けれど、辞めても次にどんな職場を選べばいいのかわからない・・・。
そうお悩みの看護師さんに、急性期病院以外の職場について解説したいと思います。
適性が分かる診断チャートもあるので、自分の意外な一面を発見できるかも・・・?
「新人看護師はまず急性期から」急性期3年説って正しい?
「新人看護師はまず急性期で3年は働いた方が良い」という言葉。
看護学校に通っていたころ、看護教諭から一度は耳にした言葉ではないでしょうか。
なぜ新人看護師に急性期医療を勧めるのか、その理由はおもに3つあります。
●急性期の方が多くの技術を身につけられる
●「臨床経験3年」というステータスの高さ
●経験を積むことで、昇給・ボーナスが満額貰える可能性が高い
なにより大きなメリットは、「多くの技術を身につけられる」ということ。急性期は患者さんの入れ替わりが激しく、採血・ルートキープなどの数をこなせるので、それだけ多くの技術を経験できます。看護師にとって“経験”はとても重要なもの。常に人手不足が深刻な医療現場においては、経験豊富な機動力のある看護師が求められます。
そういった意味でも、急性期医療での就職を勧められることは決して間違いではありません。
しかし、患者さんの入れ替わりが激しい現場ということは、それだけ看護師にとってもハードな仕事だということです。具体的にどのような部分が大変なのでしょうか。
急性期に疲れた・・・なぜ急性期はハード?
急性期病棟は「忙しい」イメージがつきもの。入職した方も、その環境はある程度想定されていたと思います。しかし、実際に働いてみると単純に「忙しい」というだけではなく、さまざまな部分に不満を感じてくるようになります。
その理由はおもに4つ、順にどんなものがあるのか見ていきましょう。
急性期の仕事内容が自分に合わない
「想像していた仕事と違った」というのは、どの仕事においても一度は経験することではないでしょうか。
例えば、
●患者さん一人ひとりと関われる時間がない
●急変時など予測不能な事態に対応できない
●やりたい看護と違った など
描いていた理想の看護師像と現実に相違があり、挫折してしまう新人看護師は少なくありません。

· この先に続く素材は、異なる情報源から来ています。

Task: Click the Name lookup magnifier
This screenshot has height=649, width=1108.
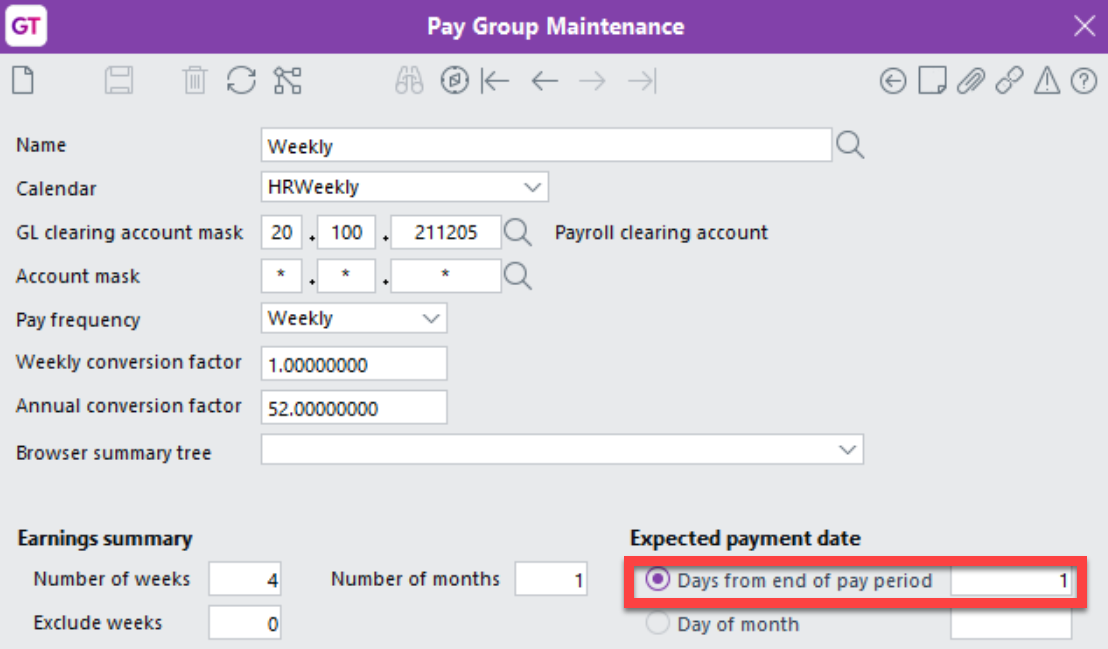Action: (850, 146)
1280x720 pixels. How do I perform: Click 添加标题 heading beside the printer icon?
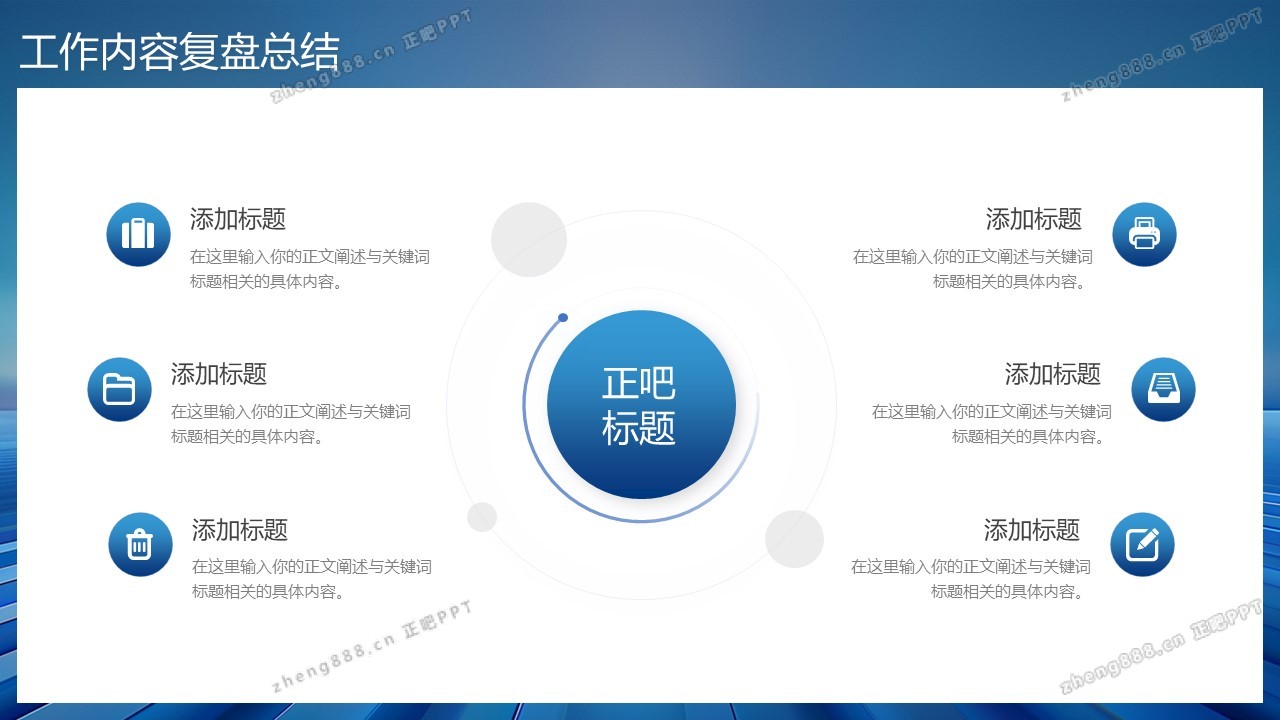click(x=1034, y=219)
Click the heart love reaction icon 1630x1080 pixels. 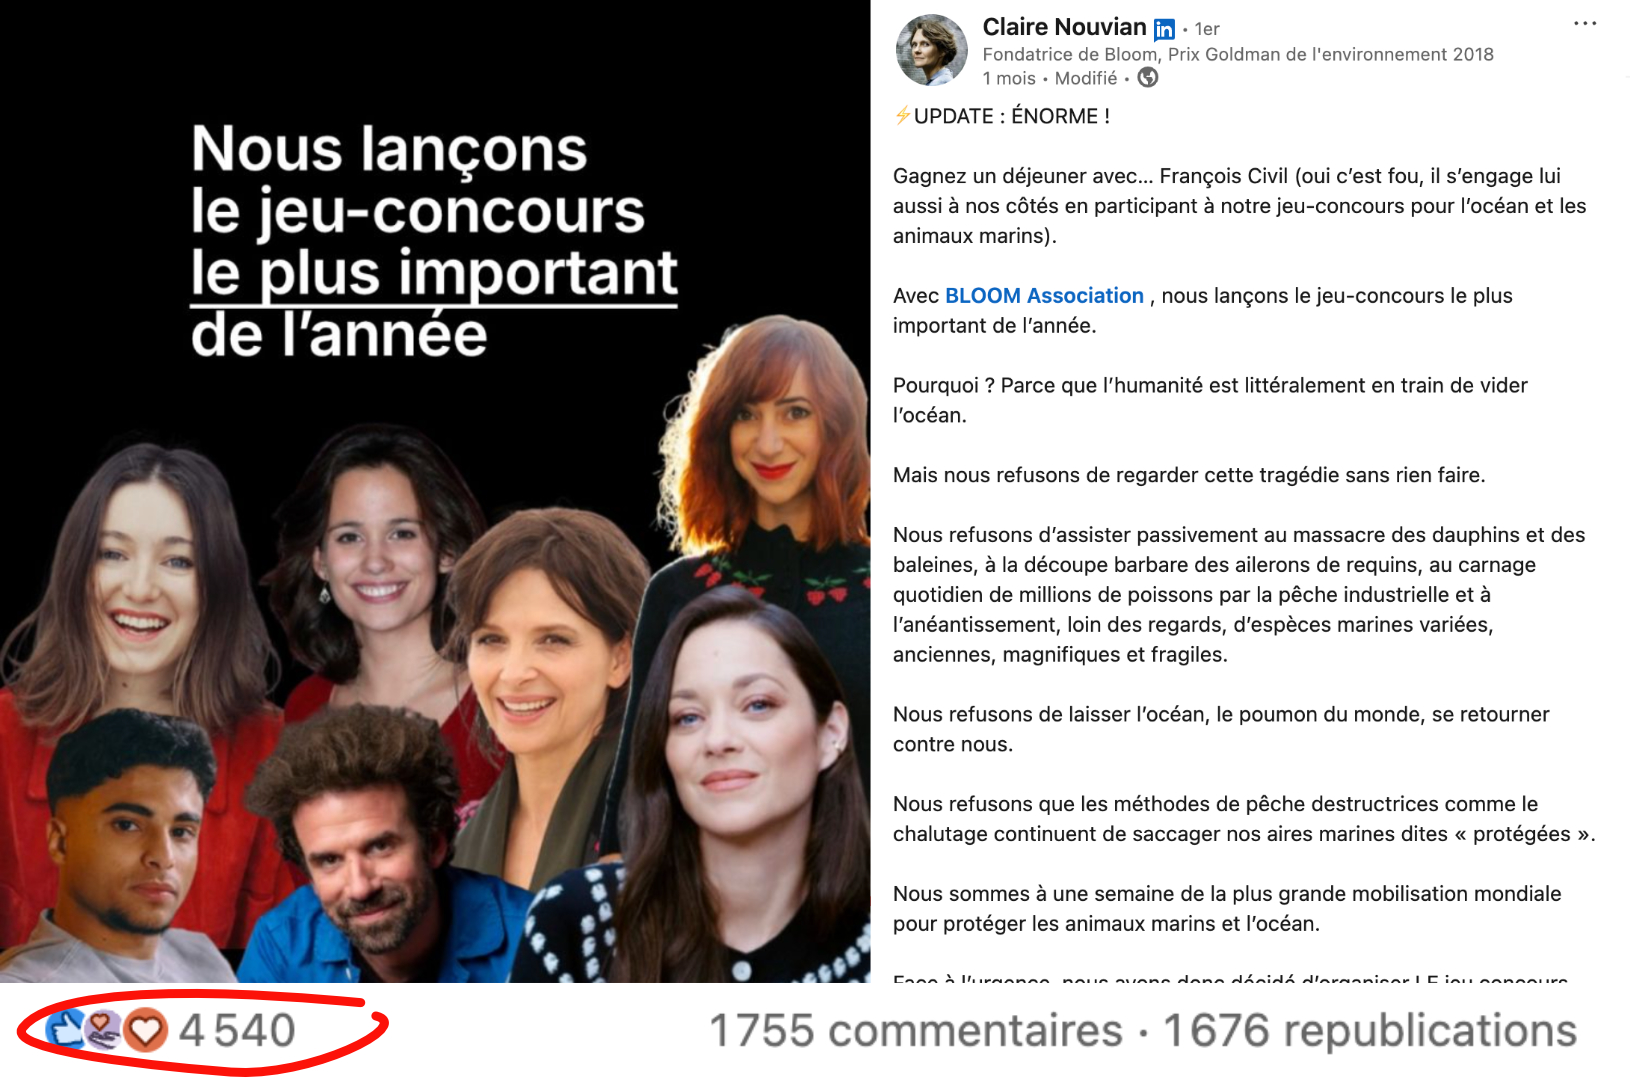pos(146,1030)
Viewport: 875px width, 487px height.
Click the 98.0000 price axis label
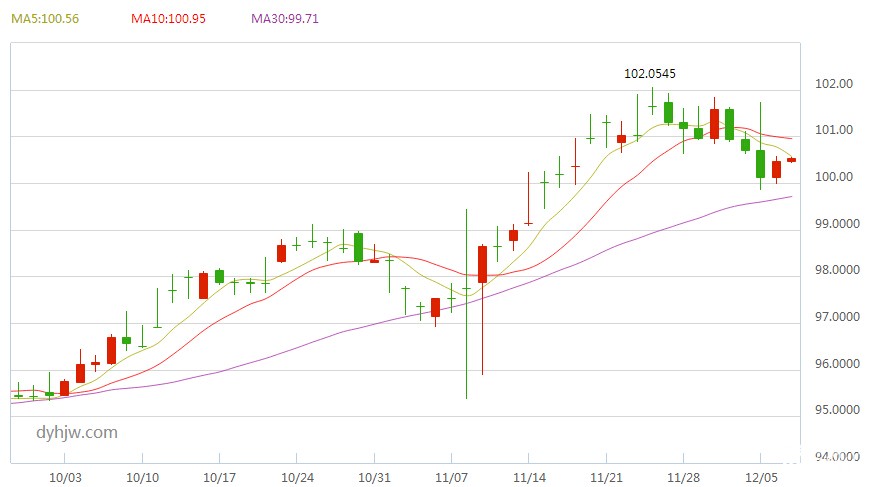[838, 270]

急性期の在棟日数は、目安としては発症後14日間以内とされています。病院側としては緊急性の高い患者さんを少しでも多く受け入れて早期治療に繋げることを目標としているため、患者さんは回復したら自宅に戻るか、長期入院が必要であれば転棟・転院となります。そのため、看護師は患者さん一人ひとりと関わる時間が短く、その後の経過はほとんど知ることがありません。その点、人によってはやりがいを感じられないと思う方もいます。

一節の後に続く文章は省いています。